* THE DATA
+--
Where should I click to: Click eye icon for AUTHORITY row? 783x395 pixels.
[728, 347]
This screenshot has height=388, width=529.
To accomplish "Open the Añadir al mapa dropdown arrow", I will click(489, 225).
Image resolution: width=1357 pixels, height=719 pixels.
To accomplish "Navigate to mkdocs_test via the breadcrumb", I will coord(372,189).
+--
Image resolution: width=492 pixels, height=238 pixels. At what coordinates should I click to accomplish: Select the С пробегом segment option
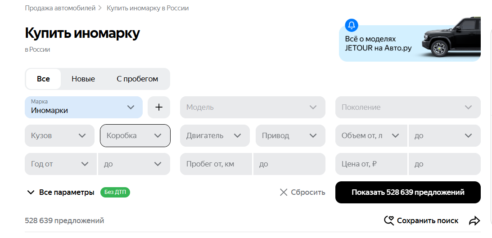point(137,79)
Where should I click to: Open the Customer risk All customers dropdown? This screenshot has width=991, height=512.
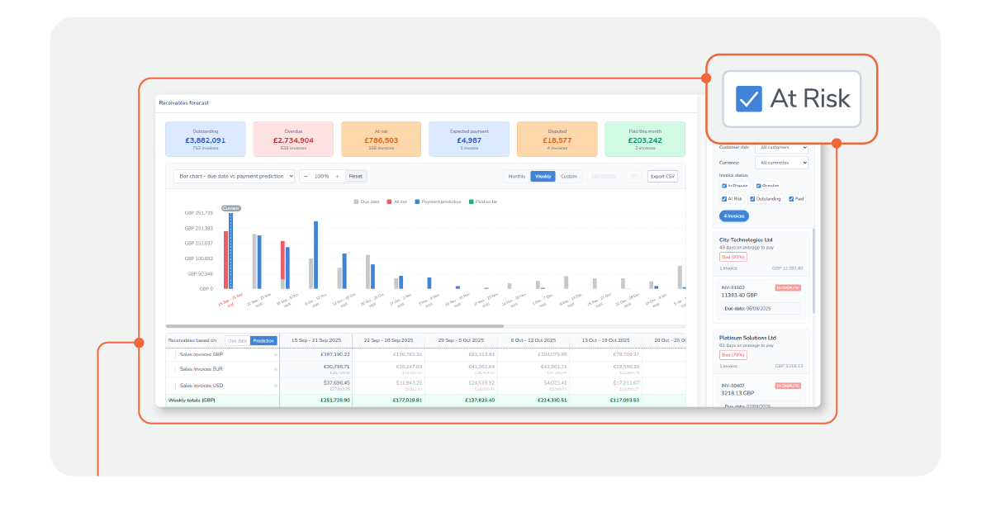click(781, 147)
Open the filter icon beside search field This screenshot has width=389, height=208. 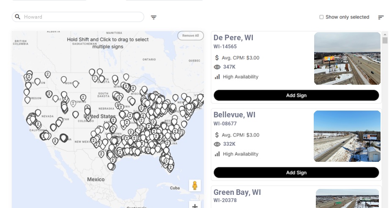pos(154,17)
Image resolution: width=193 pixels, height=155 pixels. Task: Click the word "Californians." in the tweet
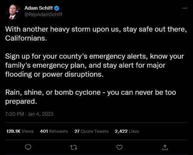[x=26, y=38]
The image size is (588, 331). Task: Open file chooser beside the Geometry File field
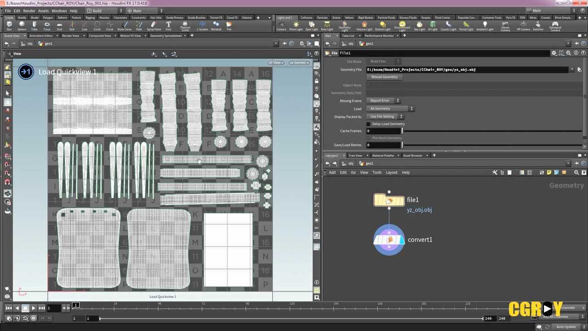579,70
+--
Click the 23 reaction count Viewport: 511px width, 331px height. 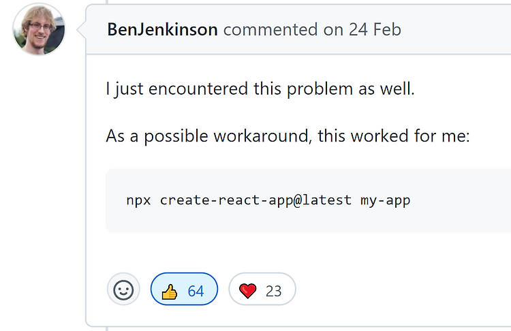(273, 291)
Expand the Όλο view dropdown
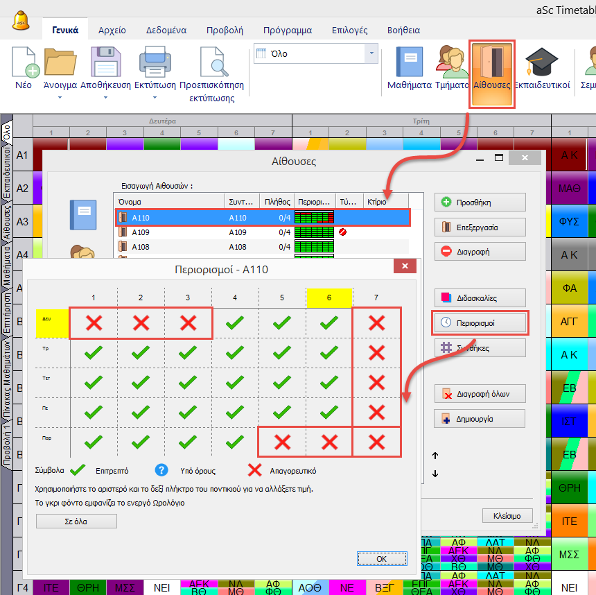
+--
* TASK BRIEF
Each line of the data that holds "will" should be copied.

* ANSWER SECTION
To accomplish "Open the Añadir al mapa dropdown arrow", I will click(489, 225).
To accomplish "Navigate to mkdocs_test via the breadcrumb", I will coord(372,189).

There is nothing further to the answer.